Tutorial 9: Two-sample t-tests

Statistical errors, significance level (alpha), statistical power, F-test for variance ratios, and paired and two-sample t-test

Week of November 4, 2024
(9th week of classes)


How the tutorials work

The DEADLINE for your report is always at the end of the tutorial.

The INSTRUCTIONS for this report is found at the end of the tutorial.

While students may eventually be able to complete their reports independently, we strongly recommend attending the synchronous lab/tutorial sessions. Please note that your TA is not responsible for providing assistance with lab reports outside of these scheduled sessions.

The REPORT INSTRUCTIONS (what you need to do to get the marks for this report) is found at the end of this tutorial.

Your TAs

Section 0101 (Tuesday): 13:15-16:00 - Aliénor Stahl ()
Section 0103 (Thursday): 13:15-16:00 - Alexandra Engler ()

Understanding significance level (alpha), Type I error and Type II error.

The key takeaway from this initial part of the tutorial is:When making inferences from samples, we face a trade-off: to control the risk of making one type of error (Type I or false positives), we must accept a manageable risk of making another (Type II or false negatives).

To grasp the concept of the significance level (alpha level)—the probability of committing a Type I error in a test—we’ll use the one-sample t-test (introduced in the last tutorial) to test the null hypothesis that human body temperature is 98.6°F (or 37°C, as commonly taught). Keep in mind that the principles we discuss here apply broadly to any statistical test!

Let’s assume the true population mean (which, in reality, we never know) is indeed \(\mu = 98.6^\circ\)F, and that the distribution of body temperatures in this population is normally distributed with a true standard deviation (sigma) of 2°F. Now, we’ll draw a sample from this population (25 individuals—the same sample size as in the body temperature study discussed in our lectures) and test whether we should reject the null hypothesis that the mean body temperature is 98.6°F.

This setup may seem redundant or obvious, as we’re sampling from a population with a known mean of 98.6°F to test the null hypothesis that the population mean is indeed 98.6°F. However, this “obviousness” (yes, that’s a real word!) can actually help clarify the principles underlying statistical tests.

Let’s start by taking a single sample from the statistical population:

sample.Temperature <- rnorm(n=25,mean=98.6,sd=2)
sample.Temperature
mean(sample.Temperature)

Although the sample is drawn from a population with a mean temperature of 98.6°F, the sample mean is unlikely to match this population value exactly—this difference is due to sampling error (not sampling bias, as the values were randomly selected; rnorm ensures random sampling) and is simply a result of chance. This should be second nature by now!

Next, we’ll test whether we should reject the null hypothesis based on our sample mean.

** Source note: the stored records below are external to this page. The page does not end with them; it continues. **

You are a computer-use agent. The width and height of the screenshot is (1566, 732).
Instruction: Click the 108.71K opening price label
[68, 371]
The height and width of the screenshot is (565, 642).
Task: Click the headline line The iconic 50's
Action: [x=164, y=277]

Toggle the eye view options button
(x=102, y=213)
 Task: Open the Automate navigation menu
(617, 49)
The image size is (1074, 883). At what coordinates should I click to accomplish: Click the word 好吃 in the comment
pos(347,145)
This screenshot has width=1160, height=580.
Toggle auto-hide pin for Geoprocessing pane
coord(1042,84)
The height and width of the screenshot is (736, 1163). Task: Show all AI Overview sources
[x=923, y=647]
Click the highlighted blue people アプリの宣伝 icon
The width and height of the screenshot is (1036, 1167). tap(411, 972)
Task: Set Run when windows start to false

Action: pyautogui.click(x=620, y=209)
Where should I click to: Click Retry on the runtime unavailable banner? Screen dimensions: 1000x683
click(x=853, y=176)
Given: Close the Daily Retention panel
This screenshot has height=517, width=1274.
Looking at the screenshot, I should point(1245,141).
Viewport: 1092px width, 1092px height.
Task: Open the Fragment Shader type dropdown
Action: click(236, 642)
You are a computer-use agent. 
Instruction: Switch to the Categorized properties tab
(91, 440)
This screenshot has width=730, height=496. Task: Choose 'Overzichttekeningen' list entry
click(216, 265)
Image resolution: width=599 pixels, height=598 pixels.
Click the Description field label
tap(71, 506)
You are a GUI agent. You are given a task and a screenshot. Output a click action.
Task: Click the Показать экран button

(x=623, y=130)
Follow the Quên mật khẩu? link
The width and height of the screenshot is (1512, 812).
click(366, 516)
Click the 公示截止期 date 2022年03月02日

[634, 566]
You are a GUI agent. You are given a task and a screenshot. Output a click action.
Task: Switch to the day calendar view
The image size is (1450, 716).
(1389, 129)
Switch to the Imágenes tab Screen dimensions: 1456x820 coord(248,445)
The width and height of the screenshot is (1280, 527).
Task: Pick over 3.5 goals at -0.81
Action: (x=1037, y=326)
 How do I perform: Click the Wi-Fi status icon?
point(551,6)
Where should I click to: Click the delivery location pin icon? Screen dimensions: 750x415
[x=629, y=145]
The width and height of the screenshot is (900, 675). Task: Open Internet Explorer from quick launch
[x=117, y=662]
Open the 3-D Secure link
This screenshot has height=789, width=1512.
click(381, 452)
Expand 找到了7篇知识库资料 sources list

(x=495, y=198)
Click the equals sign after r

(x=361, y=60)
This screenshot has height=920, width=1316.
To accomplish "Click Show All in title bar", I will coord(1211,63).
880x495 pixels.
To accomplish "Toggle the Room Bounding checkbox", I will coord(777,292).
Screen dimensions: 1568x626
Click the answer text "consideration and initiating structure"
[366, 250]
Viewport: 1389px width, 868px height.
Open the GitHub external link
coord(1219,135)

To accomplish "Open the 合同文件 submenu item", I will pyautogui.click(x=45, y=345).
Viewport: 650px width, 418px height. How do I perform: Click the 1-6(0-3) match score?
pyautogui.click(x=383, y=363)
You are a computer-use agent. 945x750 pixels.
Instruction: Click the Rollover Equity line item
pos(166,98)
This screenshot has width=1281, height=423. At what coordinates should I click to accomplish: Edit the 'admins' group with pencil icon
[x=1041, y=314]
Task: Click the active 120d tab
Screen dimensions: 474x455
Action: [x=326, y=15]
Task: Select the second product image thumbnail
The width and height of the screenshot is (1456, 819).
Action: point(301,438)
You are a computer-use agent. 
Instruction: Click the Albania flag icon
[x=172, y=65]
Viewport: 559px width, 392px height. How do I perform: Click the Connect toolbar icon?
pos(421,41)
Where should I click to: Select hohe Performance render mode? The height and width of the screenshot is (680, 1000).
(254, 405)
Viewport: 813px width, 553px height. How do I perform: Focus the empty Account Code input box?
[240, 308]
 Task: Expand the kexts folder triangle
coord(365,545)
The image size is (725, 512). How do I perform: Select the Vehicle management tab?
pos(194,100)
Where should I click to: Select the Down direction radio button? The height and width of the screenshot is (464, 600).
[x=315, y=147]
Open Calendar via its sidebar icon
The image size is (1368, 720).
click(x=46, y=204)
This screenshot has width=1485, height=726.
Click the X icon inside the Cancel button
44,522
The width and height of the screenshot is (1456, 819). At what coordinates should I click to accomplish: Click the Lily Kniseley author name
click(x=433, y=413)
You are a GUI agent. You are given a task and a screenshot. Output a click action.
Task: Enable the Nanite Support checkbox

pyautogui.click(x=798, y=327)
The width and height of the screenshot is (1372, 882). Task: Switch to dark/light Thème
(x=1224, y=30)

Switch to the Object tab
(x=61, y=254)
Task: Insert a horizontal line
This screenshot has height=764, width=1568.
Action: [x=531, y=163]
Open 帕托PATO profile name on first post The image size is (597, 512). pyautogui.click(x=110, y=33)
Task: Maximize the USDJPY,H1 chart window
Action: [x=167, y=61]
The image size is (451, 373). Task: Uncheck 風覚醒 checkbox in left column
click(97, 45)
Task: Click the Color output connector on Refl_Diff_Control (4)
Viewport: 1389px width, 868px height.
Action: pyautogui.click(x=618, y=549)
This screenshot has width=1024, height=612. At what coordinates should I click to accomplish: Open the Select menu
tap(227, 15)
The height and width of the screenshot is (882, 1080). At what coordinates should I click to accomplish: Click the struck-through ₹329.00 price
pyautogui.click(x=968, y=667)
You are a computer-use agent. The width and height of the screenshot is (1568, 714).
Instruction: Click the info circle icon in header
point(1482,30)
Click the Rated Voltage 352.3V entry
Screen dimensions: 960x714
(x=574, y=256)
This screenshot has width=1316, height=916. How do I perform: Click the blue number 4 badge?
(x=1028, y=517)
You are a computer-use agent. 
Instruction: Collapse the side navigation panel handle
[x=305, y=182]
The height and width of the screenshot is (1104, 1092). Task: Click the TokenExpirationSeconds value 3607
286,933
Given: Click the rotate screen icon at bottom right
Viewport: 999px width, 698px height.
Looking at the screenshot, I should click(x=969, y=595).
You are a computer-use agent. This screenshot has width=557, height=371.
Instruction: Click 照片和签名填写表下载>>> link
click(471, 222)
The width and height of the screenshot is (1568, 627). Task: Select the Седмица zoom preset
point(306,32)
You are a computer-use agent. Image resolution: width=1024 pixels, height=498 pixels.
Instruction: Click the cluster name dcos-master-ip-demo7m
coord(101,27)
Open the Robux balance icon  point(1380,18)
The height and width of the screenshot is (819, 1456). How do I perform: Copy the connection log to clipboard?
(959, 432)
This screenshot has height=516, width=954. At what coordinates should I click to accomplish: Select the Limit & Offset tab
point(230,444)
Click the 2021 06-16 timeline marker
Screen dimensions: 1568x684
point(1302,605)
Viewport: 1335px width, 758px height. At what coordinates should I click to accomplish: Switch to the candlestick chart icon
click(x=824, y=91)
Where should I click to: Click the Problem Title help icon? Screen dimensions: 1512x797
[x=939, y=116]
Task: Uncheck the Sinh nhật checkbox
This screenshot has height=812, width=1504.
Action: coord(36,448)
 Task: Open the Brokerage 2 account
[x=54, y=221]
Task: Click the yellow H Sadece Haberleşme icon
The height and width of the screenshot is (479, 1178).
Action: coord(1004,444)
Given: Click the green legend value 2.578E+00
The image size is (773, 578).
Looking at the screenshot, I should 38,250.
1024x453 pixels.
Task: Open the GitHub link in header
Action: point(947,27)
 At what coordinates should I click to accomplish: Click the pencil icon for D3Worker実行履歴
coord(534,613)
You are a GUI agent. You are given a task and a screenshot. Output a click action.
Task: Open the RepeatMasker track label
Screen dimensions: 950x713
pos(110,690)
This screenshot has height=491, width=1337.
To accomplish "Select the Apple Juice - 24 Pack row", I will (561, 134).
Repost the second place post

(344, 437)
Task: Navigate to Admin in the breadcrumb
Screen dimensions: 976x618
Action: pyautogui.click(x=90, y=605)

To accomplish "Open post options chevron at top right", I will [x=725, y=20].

Let’s quickly recap the null and alternative hypotheses for this scenario:

H0 (null hypothesis): the mean human body temperature is 98.6°F.
HA (alternative hypothesis): the mean human body temperature is different from 98.6°F.

Let’s conduct the one-sample t-test on your sample above:

t.test (sample.Temperature, mu=98.6)

To extract just the p-value, simply:

t.test(sample.Temperature, mu=98.6)$p.value

Most likely, the p-value (assuming an alpha level of 0.05) was not significant (i.e., p-value > 0.05). But if it was, don’t be surprised. Here’s why this can happen: you may have committed a Type I error, where the test result was significant even though the null hypothesis was true. While making Type I errors (false positives, i.e., rejecting when you shouldn’t) isn’t ideal, they occur at the rate set by alpha (the significance level).

Accepting a low risk (e.g., 0.05 or 0.01) of Type I errors is what enables us to make inferences within the framework of statistical hypothesis testing.

A non-significant test result should come as no surprise, as the sample was drawn from a population with a true mean temperature of 98.6°F. Recall that in statistical hypothesis testing, we begin by assuming the null hypothesis is true (i.e., population mean = \(\mu\) = 98.6°F) and use the appropriate sampling distribution to account for sampling variation in the statistic of interest. In this case, the appropriate sampling distribution for sample means is the t-distribution.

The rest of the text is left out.